# Instructions
1) In the letter to Ann Sather, at which of the restaurant's locations did the writer eat breakfast?
2) Write a continuation of the letter to Ann Sather, picking up after its final sentence.

To the late Ann Sather,
I'm writing to express my gratitude for your restaurant hosting me for breakfast during my visit to Chicago. It was not as windy as they say, but the city was not short on excitement. The day was spent in Wrigleyville, where the sin tax is as merciless as the bus drivers (though not many other places will you see a group of college students nonchalantly attempt to load a recliner onto a city bus), and it began with a good old fashioned sit down breakfast at your Broadway location. Had I known of its existence, a more serious attempt would have been made to dine at your original Belmont location to see where the magic all started.
Nonetheless, your attempt at luring a hungry passerby in from the street with wafting scents of baked cinnamon and melted sugar was successful - the infamous sticky buns and cinnamon rolls were undoubtedly the largest I've encountered thus far.
While I'll admit I've always been a sucker for diners, your restaurant has charm - paper menus, crammed tables, murals painted with warm colors and a glass case stacked with the aforementioned sweets - and on that morning it had the quiet hum of clanking dishes and private conversations which added a certain comfort to the experience. The service was straightforward; almost too straight forward at times, but still commendable considering server put a stop to his round in order to engage with the toddler from a neighboring table, doing so by calling her by first name. I couldn't help but feel that this was the type of joint that would suck you into becoming a weekend regular and then be the reason for you jumping up three waist sizes, all before you know it.

# Data under study
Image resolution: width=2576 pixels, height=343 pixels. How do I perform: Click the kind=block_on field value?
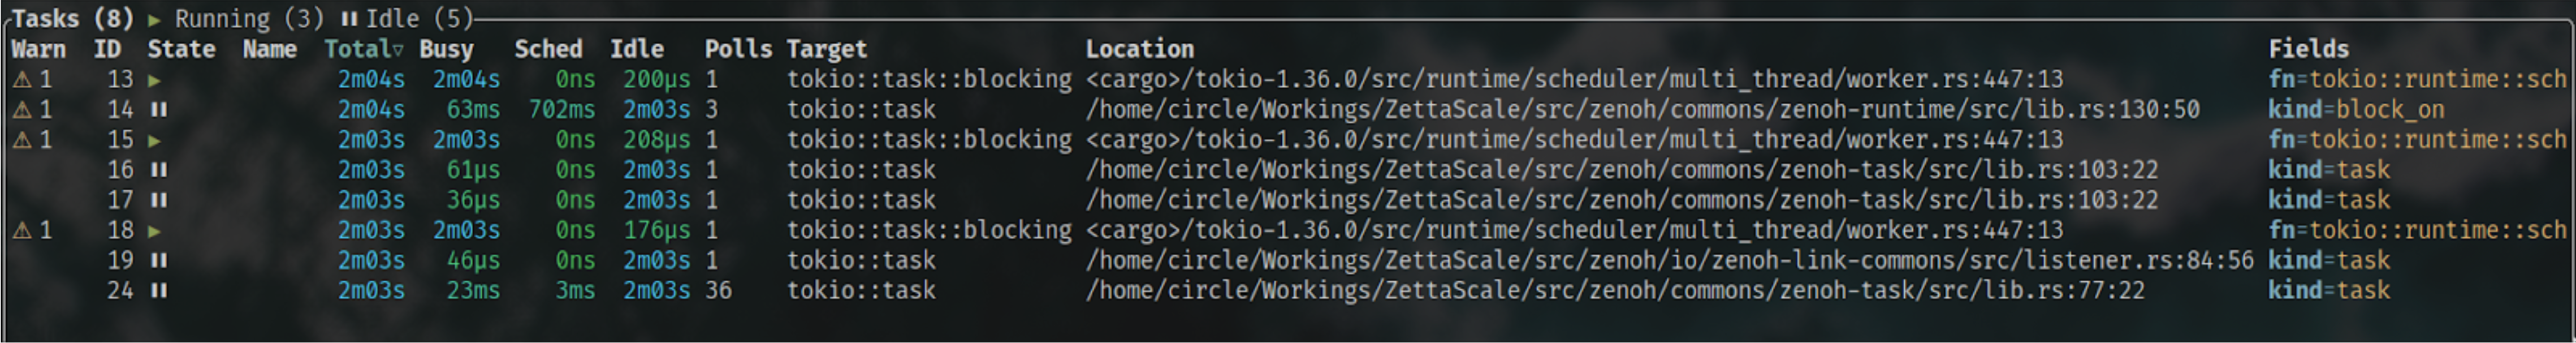(x=2355, y=110)
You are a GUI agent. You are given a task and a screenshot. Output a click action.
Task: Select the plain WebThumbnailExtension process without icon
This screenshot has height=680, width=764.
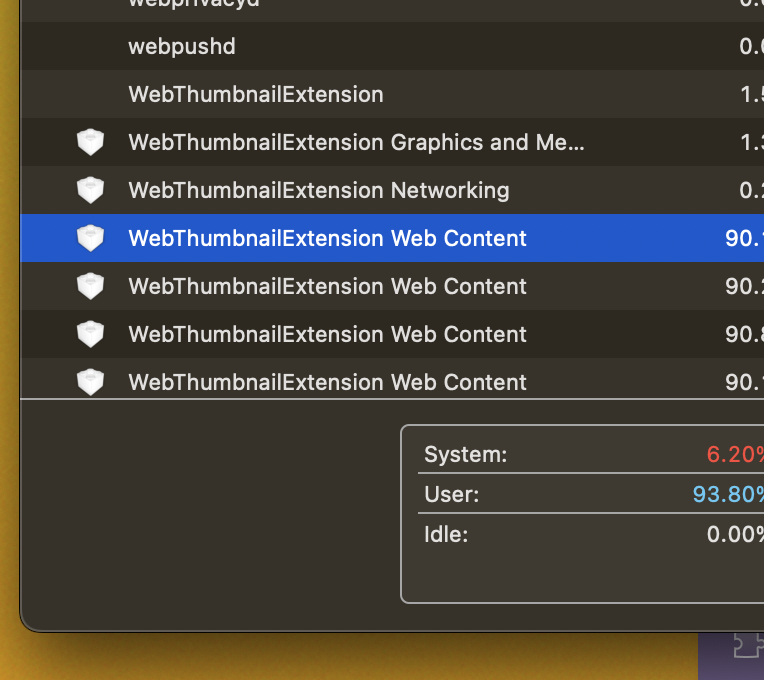click(256, 95)
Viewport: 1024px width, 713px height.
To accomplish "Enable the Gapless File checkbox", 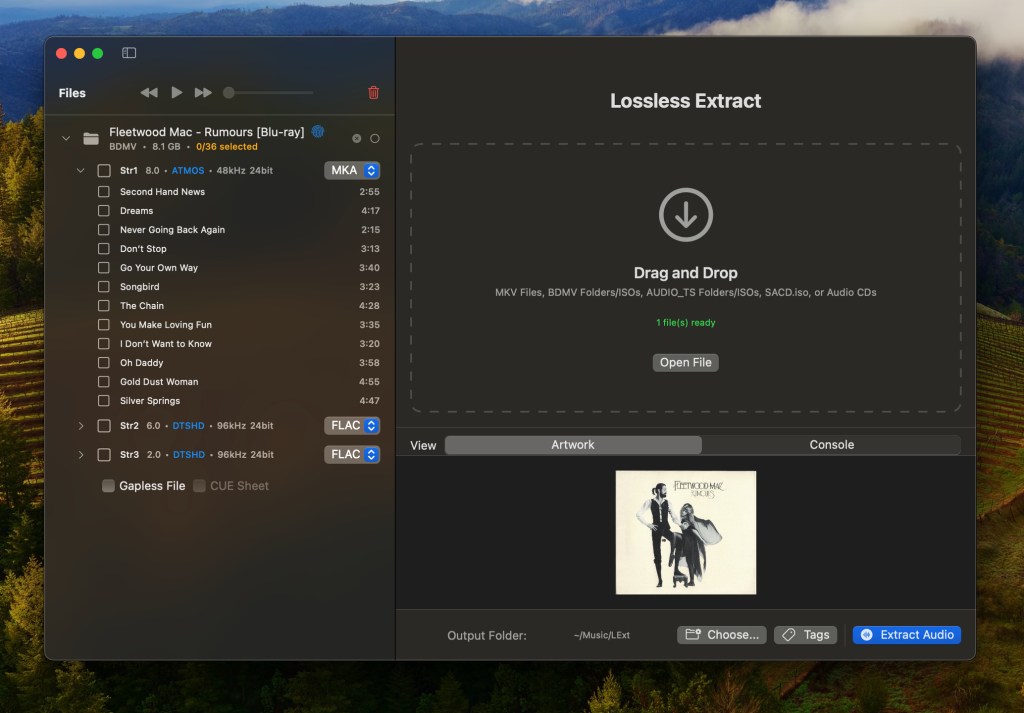I will [x=108, y=486].

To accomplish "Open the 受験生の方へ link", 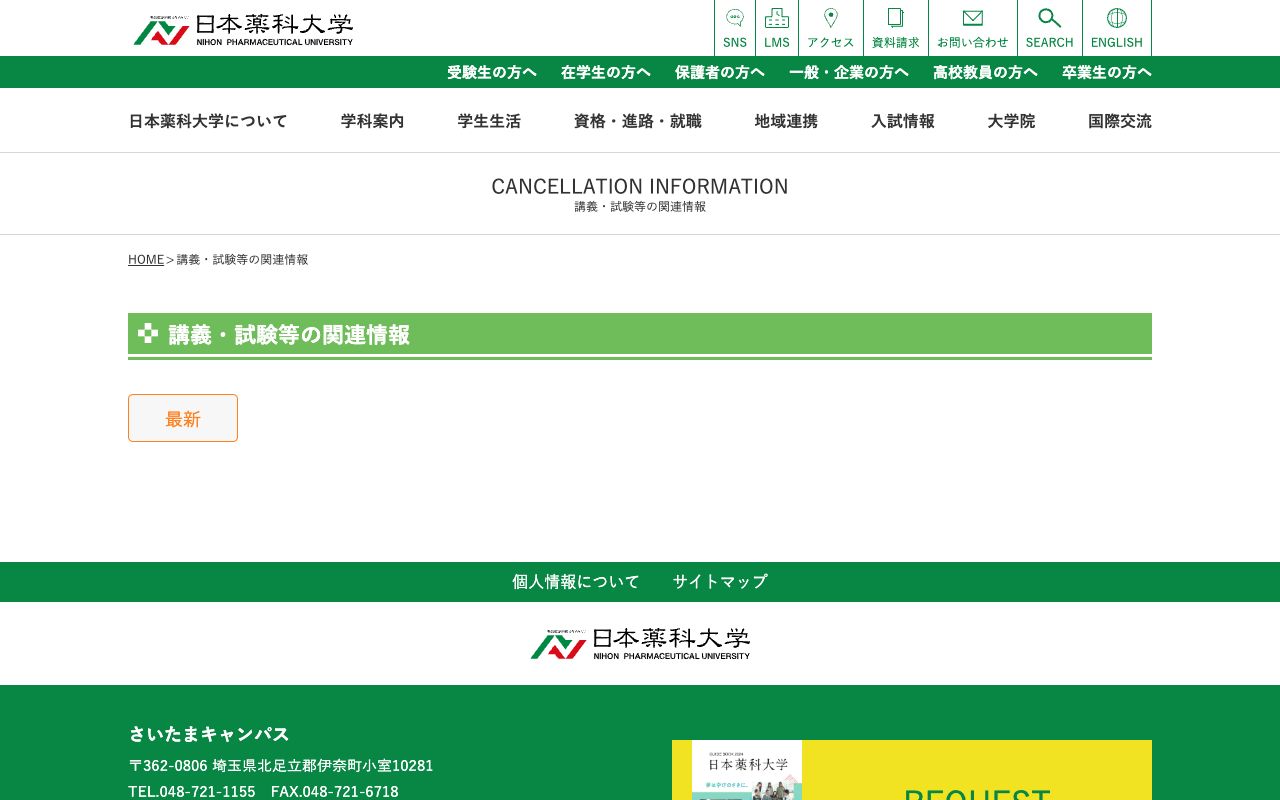I will tap(491, 72).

# Answers by item
1) The Broadway location.

2)
The staff was cordial and swift at first. Shortly following the initial water deliverance came our coffee ($2.25); a brew that flowed with a rich density like all bottomless drip should, but this would be the climax of attention from our server. After delivering our plates - for myself the Chicken Fajita Omelet ($11.95) and for my eating partner a Denver Omelet - our server seemingly disappeared without making a reappearance for even a single refill of coffee. It must be pointed out that while a casual outing such as this does not rely on highly attentive service, excuses were in short due to the dining room being otherwise nearly empty.
No less, the dish and it's two sides, a bowl of fruit and mound of potatoes, was a portion large enough to compensate for the lagging service. With its careful assortment of varying colors, the side fruit was so intense and commanding in size and flavor that I might have guessed it to be genetically modified (even if it is, I won't tell anyone). Sour peaches, ripe cherries and juicy watermelon were among the prime components, all of which helped curb the seemingly insatiable sweet craving created by your pastries.
Though listed as hash browns, my potatoes arrived as a heap of quartered and halved potatoes that were tender and rich with oil and salt (it might be wise to specify this distinct difference for the finicky type). Before even slicing into the omelet I began to feel full. Though, once I did cut into the omelet; which was filled to the brim with a generous portion of bell peppers, onions, tomatoes and chicken, I found it difficult to stop. Outside of maintaining its composure, the actual omelet faltered with flavor and remained uninspiring. Not even the side of 'homemade salsa' could do much to restore balance, ultimately leaving the seared edges of fajita chicken and roast bell peppers to assert interesting flavors.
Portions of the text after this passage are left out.